# [Problem requirements]
Transcribe exactly the line that contains "Task: Open the Retouching tab" and each line that comes after it in the material, the last line included, and nothing more.

Start of Block

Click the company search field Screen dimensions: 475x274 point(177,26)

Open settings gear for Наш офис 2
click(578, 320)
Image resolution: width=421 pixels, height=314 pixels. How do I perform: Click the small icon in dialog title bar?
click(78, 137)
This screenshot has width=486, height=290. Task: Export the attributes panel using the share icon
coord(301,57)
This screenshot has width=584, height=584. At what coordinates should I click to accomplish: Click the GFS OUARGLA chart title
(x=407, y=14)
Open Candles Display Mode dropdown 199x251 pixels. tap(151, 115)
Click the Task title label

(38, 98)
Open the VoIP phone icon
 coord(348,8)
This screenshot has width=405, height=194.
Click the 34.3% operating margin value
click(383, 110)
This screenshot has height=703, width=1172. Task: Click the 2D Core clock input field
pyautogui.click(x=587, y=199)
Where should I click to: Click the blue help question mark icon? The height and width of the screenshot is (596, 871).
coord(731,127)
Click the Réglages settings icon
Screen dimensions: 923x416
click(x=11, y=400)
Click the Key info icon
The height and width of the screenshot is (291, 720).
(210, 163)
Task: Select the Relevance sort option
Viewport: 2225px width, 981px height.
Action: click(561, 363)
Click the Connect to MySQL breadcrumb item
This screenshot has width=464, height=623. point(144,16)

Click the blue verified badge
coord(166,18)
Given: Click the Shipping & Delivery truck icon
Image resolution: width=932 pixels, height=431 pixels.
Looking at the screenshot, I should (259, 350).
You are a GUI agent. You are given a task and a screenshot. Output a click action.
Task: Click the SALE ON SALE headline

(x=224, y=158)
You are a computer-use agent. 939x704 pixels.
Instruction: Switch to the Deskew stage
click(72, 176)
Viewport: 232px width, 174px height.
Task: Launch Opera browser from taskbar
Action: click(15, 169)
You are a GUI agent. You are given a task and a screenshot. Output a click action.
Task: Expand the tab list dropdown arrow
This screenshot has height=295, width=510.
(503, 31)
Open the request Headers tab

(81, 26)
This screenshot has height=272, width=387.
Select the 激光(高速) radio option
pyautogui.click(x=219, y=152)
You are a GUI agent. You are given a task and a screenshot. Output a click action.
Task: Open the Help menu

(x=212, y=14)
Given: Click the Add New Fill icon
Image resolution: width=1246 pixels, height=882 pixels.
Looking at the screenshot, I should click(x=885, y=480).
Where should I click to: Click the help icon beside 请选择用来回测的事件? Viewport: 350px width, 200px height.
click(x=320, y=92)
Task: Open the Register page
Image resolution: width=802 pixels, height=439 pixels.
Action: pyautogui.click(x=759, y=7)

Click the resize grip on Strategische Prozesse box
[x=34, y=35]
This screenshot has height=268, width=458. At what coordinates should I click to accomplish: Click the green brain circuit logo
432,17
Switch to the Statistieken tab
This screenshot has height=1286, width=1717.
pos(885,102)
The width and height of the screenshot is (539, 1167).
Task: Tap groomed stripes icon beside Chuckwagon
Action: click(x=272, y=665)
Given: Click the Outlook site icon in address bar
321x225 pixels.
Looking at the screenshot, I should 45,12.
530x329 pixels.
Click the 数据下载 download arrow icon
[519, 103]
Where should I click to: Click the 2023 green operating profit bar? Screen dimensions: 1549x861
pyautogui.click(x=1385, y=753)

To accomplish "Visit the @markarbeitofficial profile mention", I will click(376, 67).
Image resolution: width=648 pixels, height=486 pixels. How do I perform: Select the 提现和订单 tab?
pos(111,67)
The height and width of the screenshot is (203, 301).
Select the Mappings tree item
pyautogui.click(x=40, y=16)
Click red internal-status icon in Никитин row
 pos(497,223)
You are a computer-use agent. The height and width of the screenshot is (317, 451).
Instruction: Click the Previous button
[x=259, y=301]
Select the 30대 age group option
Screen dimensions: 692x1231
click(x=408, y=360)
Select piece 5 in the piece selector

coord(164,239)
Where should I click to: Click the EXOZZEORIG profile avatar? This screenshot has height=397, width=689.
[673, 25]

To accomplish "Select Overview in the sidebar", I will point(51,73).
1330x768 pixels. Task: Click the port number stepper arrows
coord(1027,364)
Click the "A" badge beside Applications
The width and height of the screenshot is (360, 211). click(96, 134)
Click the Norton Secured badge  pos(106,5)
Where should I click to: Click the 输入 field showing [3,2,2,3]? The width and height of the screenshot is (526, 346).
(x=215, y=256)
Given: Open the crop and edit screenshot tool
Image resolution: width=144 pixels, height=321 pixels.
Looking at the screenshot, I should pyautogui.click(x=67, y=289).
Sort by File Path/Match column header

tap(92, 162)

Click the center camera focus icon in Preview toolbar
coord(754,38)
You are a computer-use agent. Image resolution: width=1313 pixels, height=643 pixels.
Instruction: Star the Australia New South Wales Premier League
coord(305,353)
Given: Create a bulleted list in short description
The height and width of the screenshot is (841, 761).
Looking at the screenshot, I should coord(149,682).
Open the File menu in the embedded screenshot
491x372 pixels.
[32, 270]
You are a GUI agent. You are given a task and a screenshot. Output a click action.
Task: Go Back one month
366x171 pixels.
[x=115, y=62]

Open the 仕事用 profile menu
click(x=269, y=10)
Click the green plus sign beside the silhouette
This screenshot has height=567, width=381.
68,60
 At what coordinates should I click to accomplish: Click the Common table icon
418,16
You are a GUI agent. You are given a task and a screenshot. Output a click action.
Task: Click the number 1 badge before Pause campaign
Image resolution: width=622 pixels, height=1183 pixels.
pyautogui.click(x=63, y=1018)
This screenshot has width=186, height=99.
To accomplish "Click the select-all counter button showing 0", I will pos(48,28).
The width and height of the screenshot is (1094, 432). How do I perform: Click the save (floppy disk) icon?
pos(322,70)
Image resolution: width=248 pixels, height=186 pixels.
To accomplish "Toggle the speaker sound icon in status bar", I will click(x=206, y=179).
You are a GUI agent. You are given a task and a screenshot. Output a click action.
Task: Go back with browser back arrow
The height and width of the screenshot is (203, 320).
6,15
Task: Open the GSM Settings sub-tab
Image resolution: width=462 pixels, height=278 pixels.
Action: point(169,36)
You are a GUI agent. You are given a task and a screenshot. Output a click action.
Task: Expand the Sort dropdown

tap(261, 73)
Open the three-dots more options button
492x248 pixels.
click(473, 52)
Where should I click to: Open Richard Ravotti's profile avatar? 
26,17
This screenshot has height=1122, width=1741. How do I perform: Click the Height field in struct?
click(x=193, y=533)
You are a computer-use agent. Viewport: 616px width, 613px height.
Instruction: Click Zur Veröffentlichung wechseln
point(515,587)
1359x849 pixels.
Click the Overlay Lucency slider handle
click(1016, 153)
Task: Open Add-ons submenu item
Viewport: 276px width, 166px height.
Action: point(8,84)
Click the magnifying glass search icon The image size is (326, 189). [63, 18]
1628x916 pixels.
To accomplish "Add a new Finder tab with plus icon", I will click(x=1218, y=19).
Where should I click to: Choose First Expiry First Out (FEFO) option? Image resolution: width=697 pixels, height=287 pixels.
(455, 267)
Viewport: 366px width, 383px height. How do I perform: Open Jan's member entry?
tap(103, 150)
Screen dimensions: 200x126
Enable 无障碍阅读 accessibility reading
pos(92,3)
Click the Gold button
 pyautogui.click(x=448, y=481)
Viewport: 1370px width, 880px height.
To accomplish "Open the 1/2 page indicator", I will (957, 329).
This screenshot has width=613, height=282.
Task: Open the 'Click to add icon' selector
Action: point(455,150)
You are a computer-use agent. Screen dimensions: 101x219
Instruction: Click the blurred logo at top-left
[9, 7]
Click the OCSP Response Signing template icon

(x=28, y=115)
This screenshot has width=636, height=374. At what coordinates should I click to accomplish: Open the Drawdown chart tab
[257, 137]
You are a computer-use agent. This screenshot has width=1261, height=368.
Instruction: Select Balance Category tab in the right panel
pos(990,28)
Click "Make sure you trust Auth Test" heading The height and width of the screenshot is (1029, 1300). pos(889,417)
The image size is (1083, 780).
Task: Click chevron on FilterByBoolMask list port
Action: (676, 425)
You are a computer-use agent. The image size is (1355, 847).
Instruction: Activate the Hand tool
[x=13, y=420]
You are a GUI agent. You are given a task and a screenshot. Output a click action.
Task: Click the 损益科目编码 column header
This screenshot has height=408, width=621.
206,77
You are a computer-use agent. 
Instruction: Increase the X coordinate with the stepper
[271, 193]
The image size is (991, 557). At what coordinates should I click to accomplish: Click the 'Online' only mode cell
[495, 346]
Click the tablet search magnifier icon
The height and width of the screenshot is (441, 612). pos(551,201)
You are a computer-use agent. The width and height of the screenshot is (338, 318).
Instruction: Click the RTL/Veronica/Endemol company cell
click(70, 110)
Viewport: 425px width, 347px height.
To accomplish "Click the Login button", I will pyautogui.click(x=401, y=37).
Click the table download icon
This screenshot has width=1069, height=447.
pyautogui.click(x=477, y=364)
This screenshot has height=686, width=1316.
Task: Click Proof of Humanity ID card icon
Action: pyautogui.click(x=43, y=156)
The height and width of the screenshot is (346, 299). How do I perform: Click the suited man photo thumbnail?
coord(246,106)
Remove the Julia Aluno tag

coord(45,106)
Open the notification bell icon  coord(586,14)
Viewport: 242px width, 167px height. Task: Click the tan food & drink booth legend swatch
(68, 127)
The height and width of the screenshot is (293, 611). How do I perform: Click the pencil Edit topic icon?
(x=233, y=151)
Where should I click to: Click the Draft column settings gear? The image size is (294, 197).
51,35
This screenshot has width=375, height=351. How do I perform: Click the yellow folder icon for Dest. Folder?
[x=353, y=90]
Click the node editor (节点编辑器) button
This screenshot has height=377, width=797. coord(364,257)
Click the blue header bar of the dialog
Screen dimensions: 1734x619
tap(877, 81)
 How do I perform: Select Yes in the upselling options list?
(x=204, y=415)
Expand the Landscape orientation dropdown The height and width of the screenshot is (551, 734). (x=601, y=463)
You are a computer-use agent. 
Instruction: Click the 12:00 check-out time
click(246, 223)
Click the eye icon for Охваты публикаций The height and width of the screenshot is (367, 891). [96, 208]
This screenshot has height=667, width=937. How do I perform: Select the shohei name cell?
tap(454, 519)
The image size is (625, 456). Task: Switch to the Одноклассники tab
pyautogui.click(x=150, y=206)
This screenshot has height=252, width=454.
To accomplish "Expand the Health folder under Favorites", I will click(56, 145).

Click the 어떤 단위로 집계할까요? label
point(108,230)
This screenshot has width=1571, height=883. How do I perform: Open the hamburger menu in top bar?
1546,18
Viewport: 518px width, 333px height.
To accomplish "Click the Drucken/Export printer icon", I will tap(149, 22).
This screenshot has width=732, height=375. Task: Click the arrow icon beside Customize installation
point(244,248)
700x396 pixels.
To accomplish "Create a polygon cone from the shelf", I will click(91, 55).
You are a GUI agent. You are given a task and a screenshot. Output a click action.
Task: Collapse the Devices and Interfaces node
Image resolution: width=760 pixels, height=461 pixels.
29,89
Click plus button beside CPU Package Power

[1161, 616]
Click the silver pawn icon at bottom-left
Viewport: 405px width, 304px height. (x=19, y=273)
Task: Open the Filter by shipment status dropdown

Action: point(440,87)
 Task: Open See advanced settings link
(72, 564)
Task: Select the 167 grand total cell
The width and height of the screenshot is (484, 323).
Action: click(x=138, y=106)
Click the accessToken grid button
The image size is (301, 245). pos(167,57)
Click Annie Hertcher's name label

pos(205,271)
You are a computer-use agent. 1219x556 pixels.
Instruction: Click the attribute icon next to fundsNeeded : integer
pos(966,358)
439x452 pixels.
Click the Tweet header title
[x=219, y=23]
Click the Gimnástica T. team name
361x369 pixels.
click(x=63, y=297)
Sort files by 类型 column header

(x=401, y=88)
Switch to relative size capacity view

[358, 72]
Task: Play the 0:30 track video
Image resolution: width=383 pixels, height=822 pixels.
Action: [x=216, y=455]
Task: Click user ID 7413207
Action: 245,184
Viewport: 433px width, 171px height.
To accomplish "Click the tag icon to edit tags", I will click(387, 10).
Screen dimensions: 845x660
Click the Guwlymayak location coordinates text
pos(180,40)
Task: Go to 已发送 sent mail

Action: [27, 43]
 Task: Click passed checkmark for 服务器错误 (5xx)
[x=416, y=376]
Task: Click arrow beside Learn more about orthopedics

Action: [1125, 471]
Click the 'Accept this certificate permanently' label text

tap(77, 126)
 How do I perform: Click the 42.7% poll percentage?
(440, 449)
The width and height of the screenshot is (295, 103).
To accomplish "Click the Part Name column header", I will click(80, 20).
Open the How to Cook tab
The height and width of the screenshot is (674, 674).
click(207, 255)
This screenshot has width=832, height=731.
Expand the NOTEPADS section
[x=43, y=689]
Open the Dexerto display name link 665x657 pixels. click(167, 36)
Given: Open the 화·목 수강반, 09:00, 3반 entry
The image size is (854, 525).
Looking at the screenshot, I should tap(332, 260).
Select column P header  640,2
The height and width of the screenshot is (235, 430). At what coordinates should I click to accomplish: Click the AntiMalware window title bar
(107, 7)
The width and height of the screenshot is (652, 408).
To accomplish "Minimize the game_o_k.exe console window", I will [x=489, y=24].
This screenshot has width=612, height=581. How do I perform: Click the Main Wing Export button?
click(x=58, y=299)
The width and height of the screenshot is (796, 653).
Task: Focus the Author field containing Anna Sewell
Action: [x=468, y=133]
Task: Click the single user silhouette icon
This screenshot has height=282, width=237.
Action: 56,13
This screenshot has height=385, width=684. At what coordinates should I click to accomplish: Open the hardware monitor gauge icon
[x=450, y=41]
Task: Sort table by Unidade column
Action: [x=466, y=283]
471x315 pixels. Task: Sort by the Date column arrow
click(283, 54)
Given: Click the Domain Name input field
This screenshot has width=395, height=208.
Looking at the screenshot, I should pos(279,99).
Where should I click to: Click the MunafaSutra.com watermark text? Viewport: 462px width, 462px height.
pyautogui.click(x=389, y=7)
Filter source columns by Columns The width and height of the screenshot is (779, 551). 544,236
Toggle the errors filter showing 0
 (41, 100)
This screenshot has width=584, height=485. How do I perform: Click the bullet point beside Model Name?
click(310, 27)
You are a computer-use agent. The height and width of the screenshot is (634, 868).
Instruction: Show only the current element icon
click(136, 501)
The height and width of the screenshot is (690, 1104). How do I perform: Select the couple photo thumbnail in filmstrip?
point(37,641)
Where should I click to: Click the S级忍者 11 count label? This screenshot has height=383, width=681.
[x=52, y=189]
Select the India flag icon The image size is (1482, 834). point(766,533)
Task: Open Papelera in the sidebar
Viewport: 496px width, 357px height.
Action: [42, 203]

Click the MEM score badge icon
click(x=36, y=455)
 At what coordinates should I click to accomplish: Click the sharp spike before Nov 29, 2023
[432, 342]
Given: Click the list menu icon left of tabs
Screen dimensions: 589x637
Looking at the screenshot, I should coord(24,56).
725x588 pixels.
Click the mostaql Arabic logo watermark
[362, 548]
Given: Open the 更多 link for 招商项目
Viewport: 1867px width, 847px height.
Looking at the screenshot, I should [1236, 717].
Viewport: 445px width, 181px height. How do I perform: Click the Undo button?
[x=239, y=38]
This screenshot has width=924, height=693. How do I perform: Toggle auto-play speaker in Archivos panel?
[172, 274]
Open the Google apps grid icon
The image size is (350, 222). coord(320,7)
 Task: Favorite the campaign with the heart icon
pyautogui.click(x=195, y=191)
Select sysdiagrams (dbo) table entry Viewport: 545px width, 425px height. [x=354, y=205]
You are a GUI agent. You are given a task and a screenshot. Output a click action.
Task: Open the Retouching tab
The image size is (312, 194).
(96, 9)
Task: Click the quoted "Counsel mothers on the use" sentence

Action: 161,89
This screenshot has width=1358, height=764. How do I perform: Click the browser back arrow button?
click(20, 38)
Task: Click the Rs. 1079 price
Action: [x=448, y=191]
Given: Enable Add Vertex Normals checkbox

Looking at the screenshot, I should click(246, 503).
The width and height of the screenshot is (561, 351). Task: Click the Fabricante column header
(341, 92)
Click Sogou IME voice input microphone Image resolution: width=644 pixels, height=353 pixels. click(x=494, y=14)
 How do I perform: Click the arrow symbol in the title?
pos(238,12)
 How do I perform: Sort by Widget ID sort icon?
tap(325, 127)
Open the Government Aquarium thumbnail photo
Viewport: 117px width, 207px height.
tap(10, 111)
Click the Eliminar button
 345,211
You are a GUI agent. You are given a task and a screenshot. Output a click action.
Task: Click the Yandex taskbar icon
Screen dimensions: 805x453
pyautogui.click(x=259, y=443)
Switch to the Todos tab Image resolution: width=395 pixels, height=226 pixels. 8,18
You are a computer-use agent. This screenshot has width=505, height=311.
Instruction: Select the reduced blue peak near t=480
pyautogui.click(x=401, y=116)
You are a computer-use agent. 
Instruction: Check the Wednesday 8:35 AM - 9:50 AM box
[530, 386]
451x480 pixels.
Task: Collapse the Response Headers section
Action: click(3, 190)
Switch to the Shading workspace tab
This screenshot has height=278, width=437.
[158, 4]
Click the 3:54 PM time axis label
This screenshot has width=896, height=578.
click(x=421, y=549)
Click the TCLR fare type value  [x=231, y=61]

End of Block

# [Answer section]
Task: Open the Retouching tab
The image size is (312, 194).
(96, 9)
Task: Click the quoted "Counsel mothers on the use" sentence

Action: 161,89
This screenshot has width=1358, height=764. How do I perform: Click the browser back arrow button?
click(20, 38)
Task: Click the Rs. 1079 price
Action: [x=448, y=191]
Given: Enable Add Vertex Normals checkbox

Looking at the screenshot, I should click(246, 503).
The width and height of the screenshot is (561, 351). Task: Click the Fabricante column header
(341, 92)
Click Sogou IME voice input microphone Image resolution: width=644 pixels, height=353 pixels. click(x=494, y=14)
 How do I perform: Click the arrow symbol in the title?
pos(238,12)
 How do I perform: Sort by Widget ID sort icon?
tap(325, 127)
Open the Government Aquarium thumbnail photo
Viewport: 117px width, 207px height.
tap(10, 111)
Click the Eliminar button
 345,211
You are a GUI agent. You are given a task and a screenshot. Output a click action.
Task: Click the Yandex taskbar icon
Screen dimensions: 805x453
pyautogui.click(x=259, y=443)
Switch to the Todos tab Image resolution: width=395 pixels, height=226 pixels. 8,18
You are a computer-use agent. This screenshot has width=505, height=311.
Instruction: Select the reduced blue peak near t=480
pyautogui.click(x=401, y=116)
You are a computer-use agent. 
Instruction: Check the Wednesday 8:35 AM - 9:50 AM box
[530, 386]
451x480 pixels.
Task: Collapse the Response Headers section
Action: click(3, 190)
Switch to the Shading workspace tab
This screenshot has height=278, width=437.
[158, 4]
Click the 3:54 PM time axis label
This screenshot has width=896, height=578.
click(x=421, y=549)
Click the TCLR fare type value  [x=231, y=61]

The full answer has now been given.